Egypt’s government has announced a second fuel price hike this year, raising prices across a range of petroleum products by nearly 10 to 13 percent. Official figures show gasoline 95 now at LE 21.00 per liter (up from LE 19.00), gasoline 92 at LE 19.25 (up from LE 17.25), gasoline 80 at LE 17.75 (up from LE 15.75), diesel at LE 17.50 (up from LE 15.50), and compressed natural gas (CNG) for vehicles set at LE 10.00 per cubic meter (up from LE 7.00). The adjustments were announced by the Ministry of Petroleum’s Automatic Pricing Committee.
The ministry also pledged that these prices will remain stable for at least one year. The move comes as part of Egypt’s broader strategy to gradually reduce energy subsidies, align domestic prices with global market realities and ease pressure on the national budget and current account deficit. According to the Associated Press, the increase follows a similar hike in April and is viewed as part of conditions tied to an $8 billion loan programme with the International Monetary Fund (IMF).

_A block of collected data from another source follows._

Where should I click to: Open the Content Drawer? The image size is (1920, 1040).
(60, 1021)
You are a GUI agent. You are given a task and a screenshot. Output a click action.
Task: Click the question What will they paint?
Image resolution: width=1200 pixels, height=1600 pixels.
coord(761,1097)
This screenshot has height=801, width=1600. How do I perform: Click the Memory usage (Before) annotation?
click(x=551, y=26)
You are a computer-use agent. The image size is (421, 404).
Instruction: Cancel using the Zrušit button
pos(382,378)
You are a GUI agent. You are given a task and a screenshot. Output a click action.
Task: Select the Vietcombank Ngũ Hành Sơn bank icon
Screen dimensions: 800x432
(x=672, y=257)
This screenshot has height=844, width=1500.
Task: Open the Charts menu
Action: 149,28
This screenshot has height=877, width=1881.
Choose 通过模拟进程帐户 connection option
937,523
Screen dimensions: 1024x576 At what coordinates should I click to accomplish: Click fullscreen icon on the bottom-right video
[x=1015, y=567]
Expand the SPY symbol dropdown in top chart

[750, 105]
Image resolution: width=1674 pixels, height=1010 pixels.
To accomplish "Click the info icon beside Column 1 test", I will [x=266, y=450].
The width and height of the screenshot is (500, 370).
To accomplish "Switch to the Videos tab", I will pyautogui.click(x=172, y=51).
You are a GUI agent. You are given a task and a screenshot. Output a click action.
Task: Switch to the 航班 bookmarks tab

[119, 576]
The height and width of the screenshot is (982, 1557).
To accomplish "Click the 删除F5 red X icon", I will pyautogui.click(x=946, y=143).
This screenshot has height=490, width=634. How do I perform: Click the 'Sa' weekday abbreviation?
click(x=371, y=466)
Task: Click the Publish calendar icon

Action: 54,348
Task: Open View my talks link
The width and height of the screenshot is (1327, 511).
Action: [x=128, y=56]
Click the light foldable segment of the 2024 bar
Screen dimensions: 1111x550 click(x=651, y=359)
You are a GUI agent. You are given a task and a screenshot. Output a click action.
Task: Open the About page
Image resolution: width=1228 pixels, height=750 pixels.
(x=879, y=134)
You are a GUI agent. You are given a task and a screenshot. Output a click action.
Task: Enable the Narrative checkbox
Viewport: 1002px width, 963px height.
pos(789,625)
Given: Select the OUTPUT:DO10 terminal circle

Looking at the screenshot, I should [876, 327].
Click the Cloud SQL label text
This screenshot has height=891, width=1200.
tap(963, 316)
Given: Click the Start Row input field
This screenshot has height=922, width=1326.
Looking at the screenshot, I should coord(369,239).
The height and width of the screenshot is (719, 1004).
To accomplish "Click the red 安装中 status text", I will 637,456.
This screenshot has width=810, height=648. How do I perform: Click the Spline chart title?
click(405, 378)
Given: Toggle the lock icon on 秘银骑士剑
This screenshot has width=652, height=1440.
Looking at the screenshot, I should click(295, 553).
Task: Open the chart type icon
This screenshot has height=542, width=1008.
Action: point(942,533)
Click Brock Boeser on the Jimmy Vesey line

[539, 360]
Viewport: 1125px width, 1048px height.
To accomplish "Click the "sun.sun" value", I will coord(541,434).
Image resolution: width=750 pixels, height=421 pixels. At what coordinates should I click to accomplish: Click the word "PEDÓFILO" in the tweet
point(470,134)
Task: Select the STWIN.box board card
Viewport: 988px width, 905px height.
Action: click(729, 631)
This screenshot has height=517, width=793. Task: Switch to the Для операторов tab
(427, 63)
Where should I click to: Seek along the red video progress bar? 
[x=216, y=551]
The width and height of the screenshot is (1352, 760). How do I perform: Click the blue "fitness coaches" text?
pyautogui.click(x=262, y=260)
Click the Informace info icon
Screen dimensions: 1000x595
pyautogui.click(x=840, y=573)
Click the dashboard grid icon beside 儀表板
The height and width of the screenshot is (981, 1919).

Observers say the reform is both necessary and risky. “Aligning fuel prices with actual costs helps curb subsidy burdens, but the impact on households is immediate and real,” says Dr Helena Wu, an energy-economics researcher. She warns that with inflation already over 11 percent and transport and goods costs rising, the social fallout must be carefully managed. Egypt’s fuel import bill has surged, and the government sees subsidy savings as essential. Reuters reports the government said the measure aims to narrow the gap between production/import costs and selling prices.
The timing also matters: this hike lands after the earlier April increase of around 11-15 percent and ahead of a promised freeze until late 2026. Analysts note that the implied freeze is meant to provide predictability, yet the burden remains on consumers and public transport sectors, which may pass on higher costs. Business Insider Africa highlights that Egypt now ranks among the highest fuel-cost countries in Africa after the increase.
For now, the government’s message is clear: subsidies must be reduced, prices must reflect real cost, and reforms must be sustainable. Yet for millions of Egyptians — motorists, transport operators, and ordinary consumers — the adjustment will sting. Whether the freeze is upheld and broader reforms succeed will determine the balance between fiscal stability and social resilience.